<<<<

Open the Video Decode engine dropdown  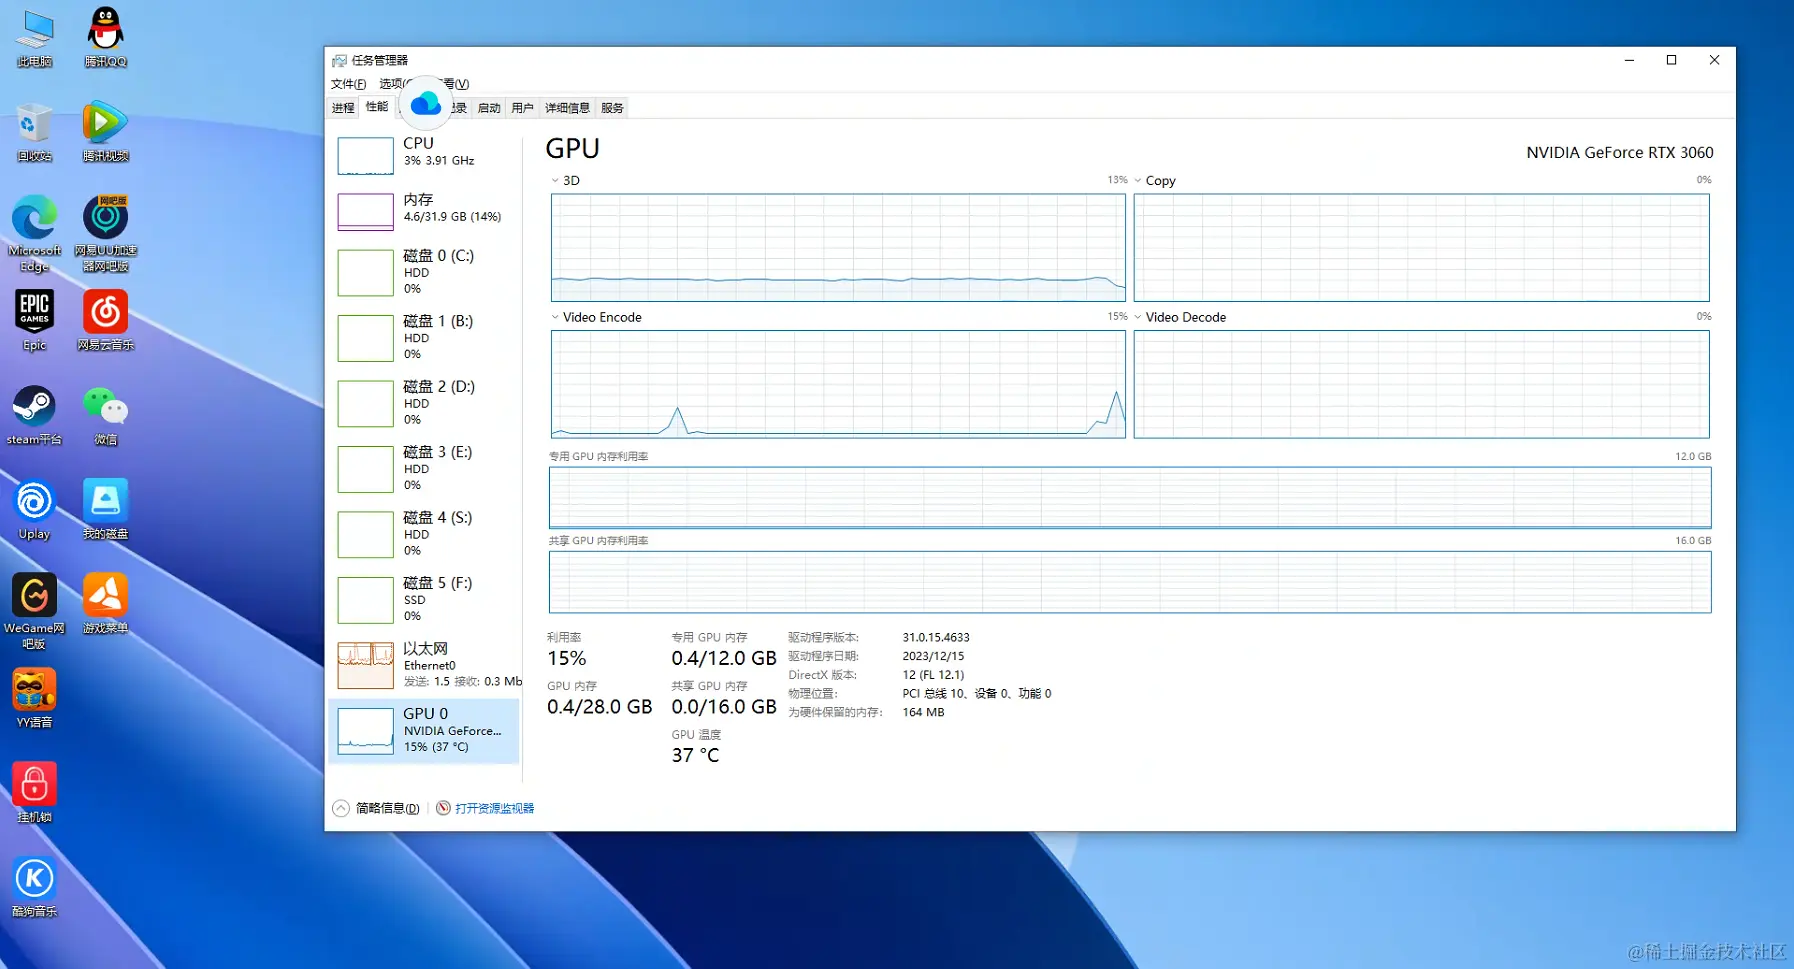tap(1180, 317)
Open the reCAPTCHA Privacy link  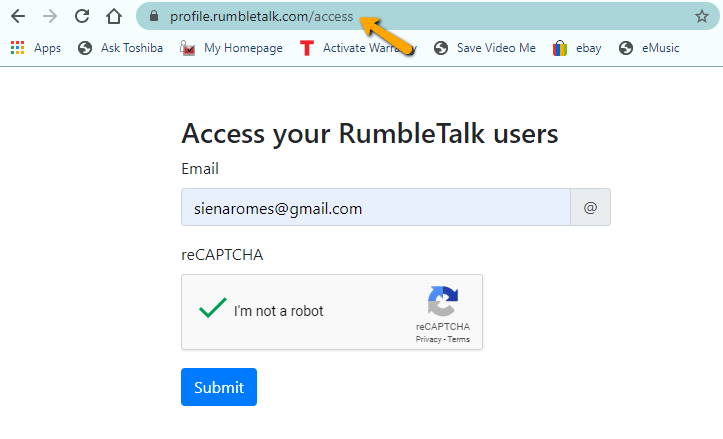(428, 340)
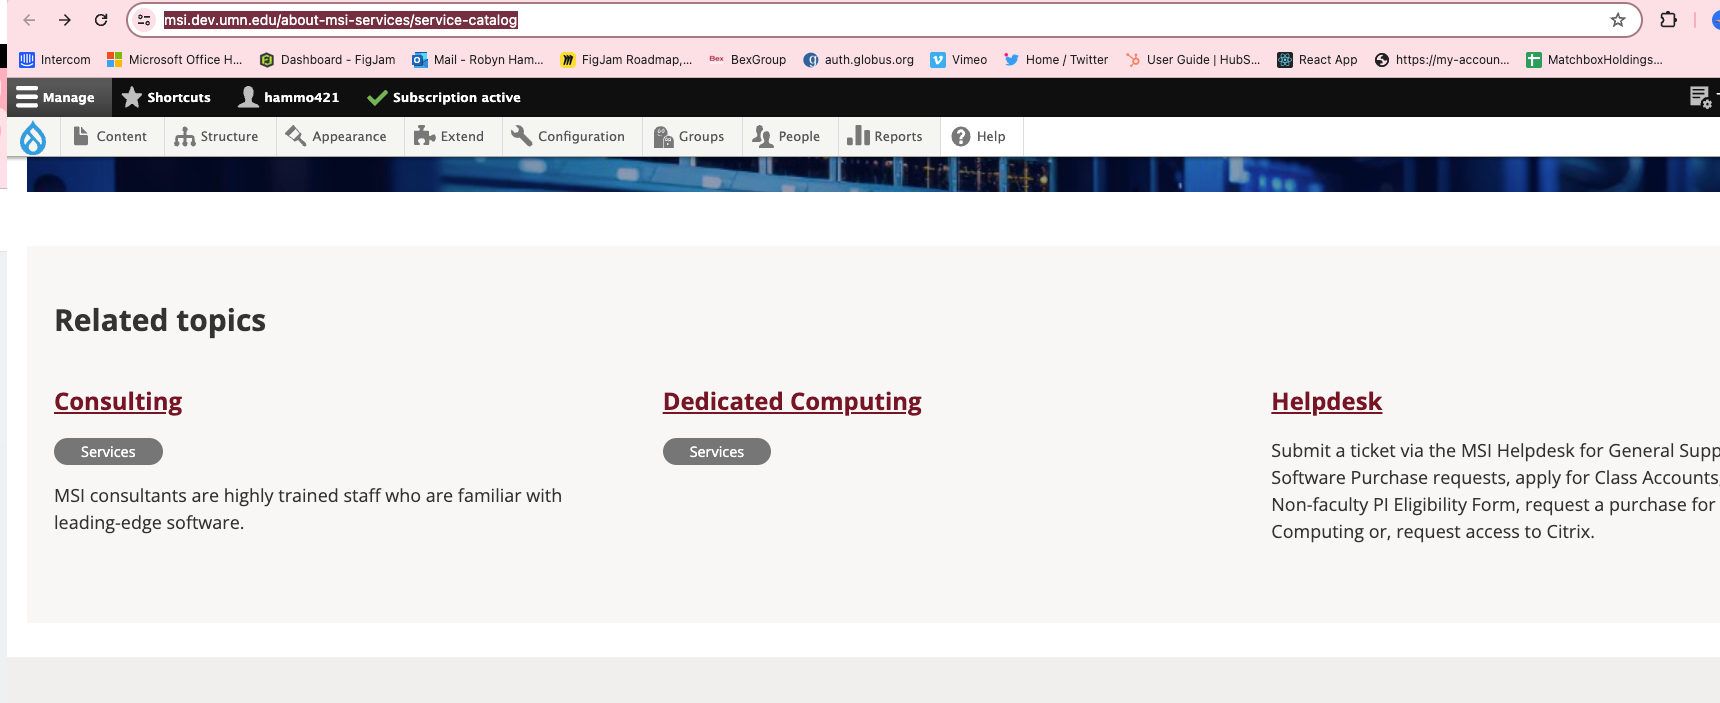Toggle the Manage admin menu

coord(56,97)
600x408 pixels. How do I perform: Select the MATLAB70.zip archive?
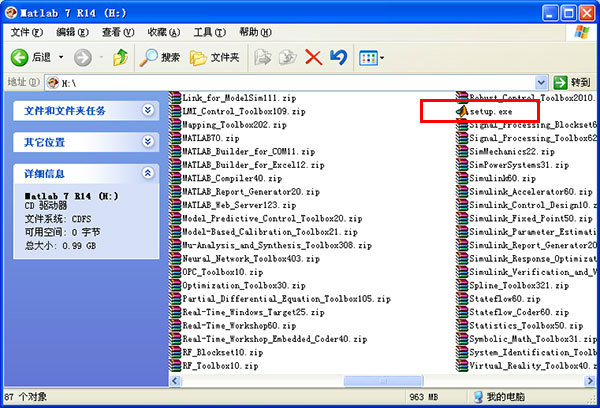coord(214,138)
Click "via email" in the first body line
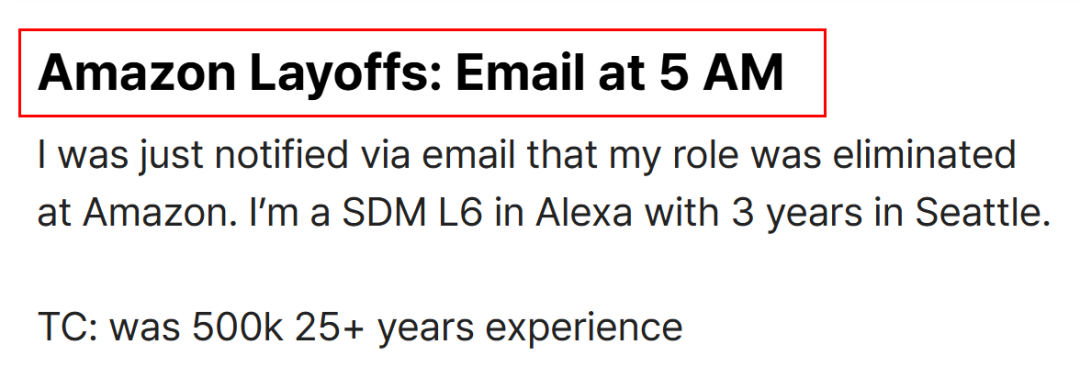Image resolution: width=1080 pixels, height=389 pixels. click(431, 156)
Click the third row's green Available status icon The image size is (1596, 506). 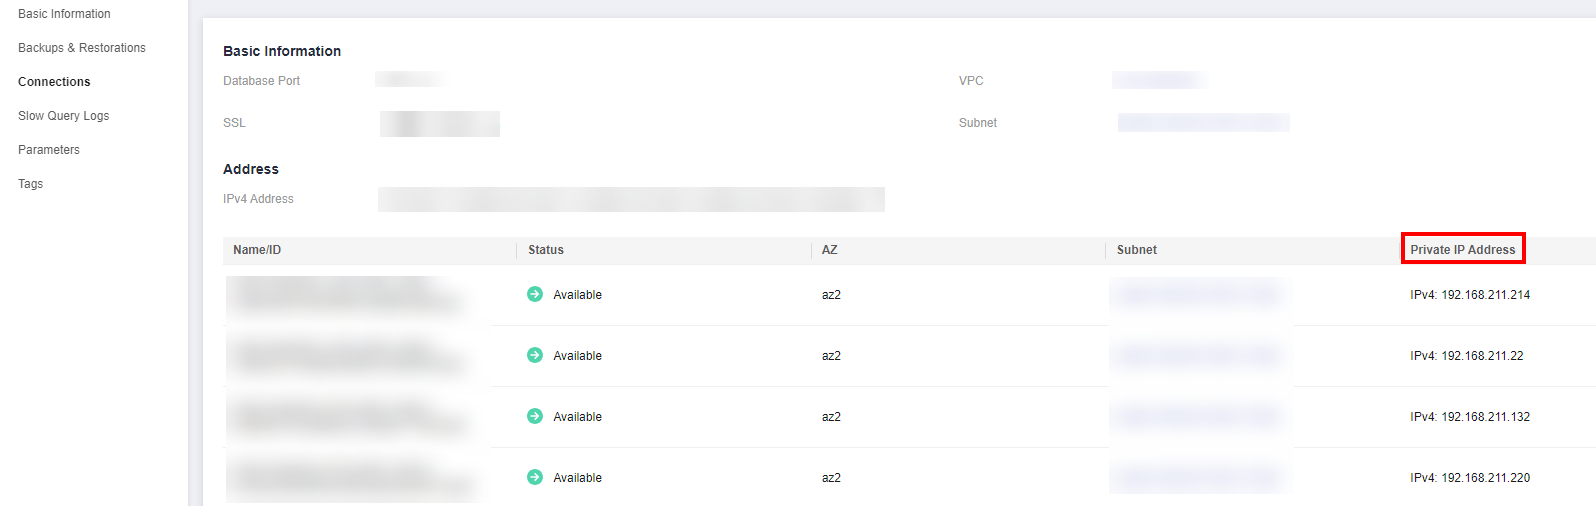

>>>>

- Task statement
Extract only the lines from the one that contains "first body line" through the end of the records, inclusive, and omit every picture.

- Task result
Click "via email" in the first body line
Image resolution: width=1080 pixels, height=389 pixels. click(431, 156)
Click the third row's green Available status icon The image size is (1596, 506). 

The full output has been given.